Ending months-long speculation, AirAsia India has announced it would start its service from June 12, bookings for which will start from today. On Thursday, Tony Fernandes, the group CEO, tweeted, "Very very proud to announce AirAsia India open for sale tomorrow. Wow. First flight June 12th. See you all in India on the 12th." While the AirAsia chief did not mention about the sector the airline will be flying first, market experts said it may start with Bangalore-Goa route.
Very very proud to announce AirAsia India open for sale tomorrow. Wow. First flight June 12th. Ser you all In India on the 12th.
— Tony Fernandes (@tonyfernandes) May 29, 2014
The low-cost carrier, a joint venture between between Malaysia-based AirAsia Bhd, Tata Sons and Telestra Tradeplace's Arun Bhatia, had received a flying permit from the Directorate General of Civil Aviation (DGCA), the last regulatory hurdle, on May 7. According to a city-based travel agent Rajesh Rateria of Cirrus Travels, a Mumbai-based travel agent, "The airline is definitely going to make ripples in southern India, though it will not be touching Mumbai at present.
While speculations are on about Bangalore-Goa, it is likely to announce some routes connecting Chennai since that would be the hub. The low-cost carrier has been studying the Indian market for almost a year now, and hopefully it will come out with a very good strategy to tap more customers and new markets."
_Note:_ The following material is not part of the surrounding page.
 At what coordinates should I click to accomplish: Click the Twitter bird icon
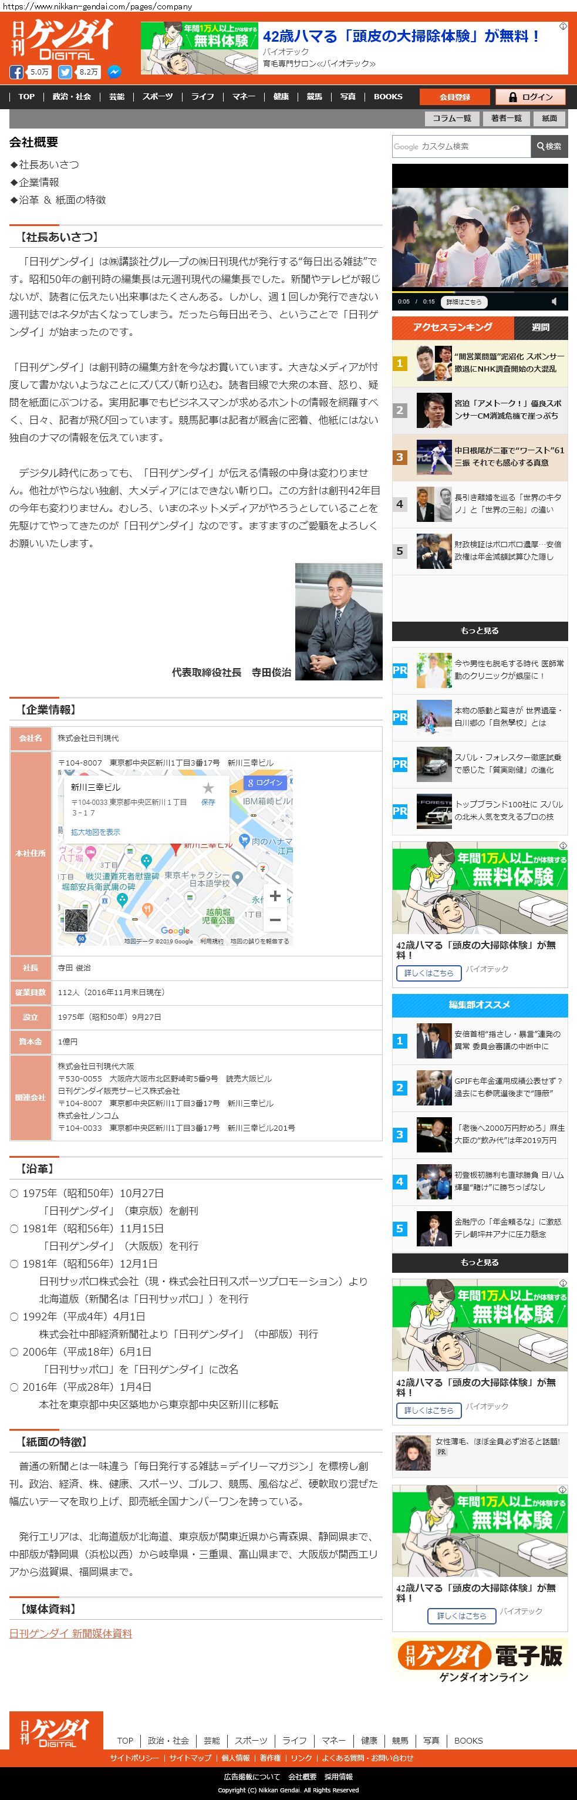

AirAsia had announced Chennai as its base with plans to focus on routes to non?metro airports with limited competition.
However, aviation industry consultant Centre for Asia Pacific Aviation (Capa) in a report on Thursday, said, "We expect that the first hub will be switched to Bangalore which is an attractive market. It is a large, cosmopolitan city, with a strong corporate traffic base, and a young, tech?savvy demographic that is well aligned with AirAsia's positioning."
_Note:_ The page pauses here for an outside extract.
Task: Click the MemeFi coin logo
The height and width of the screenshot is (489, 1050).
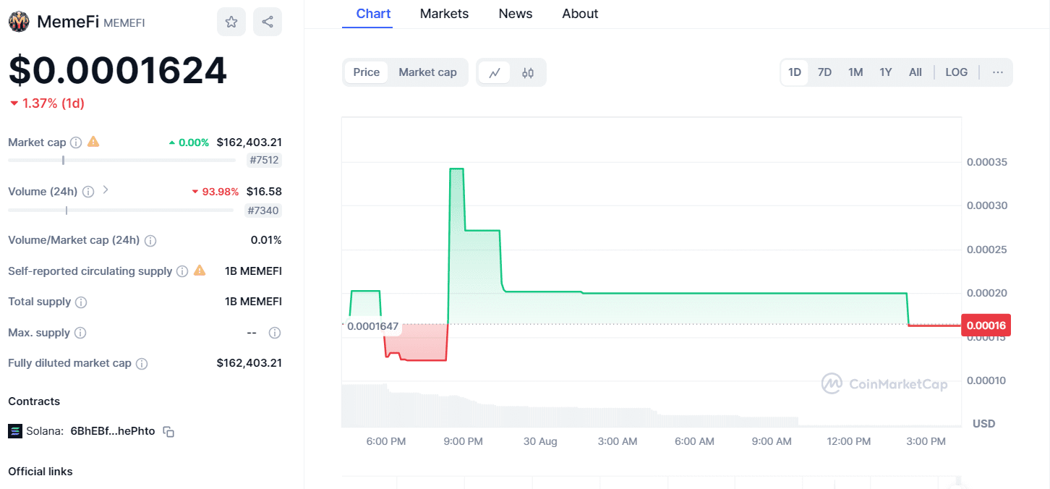Action: (19, 21)
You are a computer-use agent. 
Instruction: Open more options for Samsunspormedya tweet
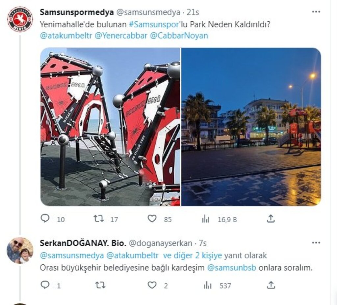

The private airport operator is more likely to be willing to work together with AirAsia and accommodate its requirements than the AAI at Chennai, it said, adding with a major terminal expansion completed in December 2013 the airport has both spare terminal and runway capacity.
Having received the air operators' permit (AOP) this month, AirAsia India, however, missed the opportunity to take advantage of the peak summer season. Experts said launching during monsoon in July and August is not ideal both for commercial and operational reasons.
"Well, they will not be able to advantage since June is the last month of this peak season but possibly the carrier is looking at attracting more of corporate travellers," Rateria said.
Capa in its report said, "This tactical surprise may have caught the competition off guard as they were expecting a later date. AirAsia must have concluded that having had a longer than scheduled pre?ops period and with an aircraft sitting idle on the ground they were ready to go."
However, the market is likely to see a fierce price war as the AirAsia India CEO Mittu Chandilya has earlier hinted that its tickets will be cheaper by 30%.
"The competition will greet AirAsia with tactical fares intended to erode any price advantage that they may seek to offer and with the intention of presenting the 30% differential as a myth. The current airlines can be expected to respond aggressively to AirAsia's entry," the Capa report said.
An aviation consultant said, "The market is going to be fiercely competitive. But how things shape up will depend largely on which markets AirAsia India will be targeting."
The intense competition which is expected to greet AirAsia's entry will also place great pressure on some of the incumbent carriers which are struggling and whose holding power may be tested. "India's carriers combined have cash on hand of around just $500 million on annual industry revenue of close to $10 billion. Some carriers are in a precarious state, with cash balances equivalent to less than one day's revenue," said the Capa report.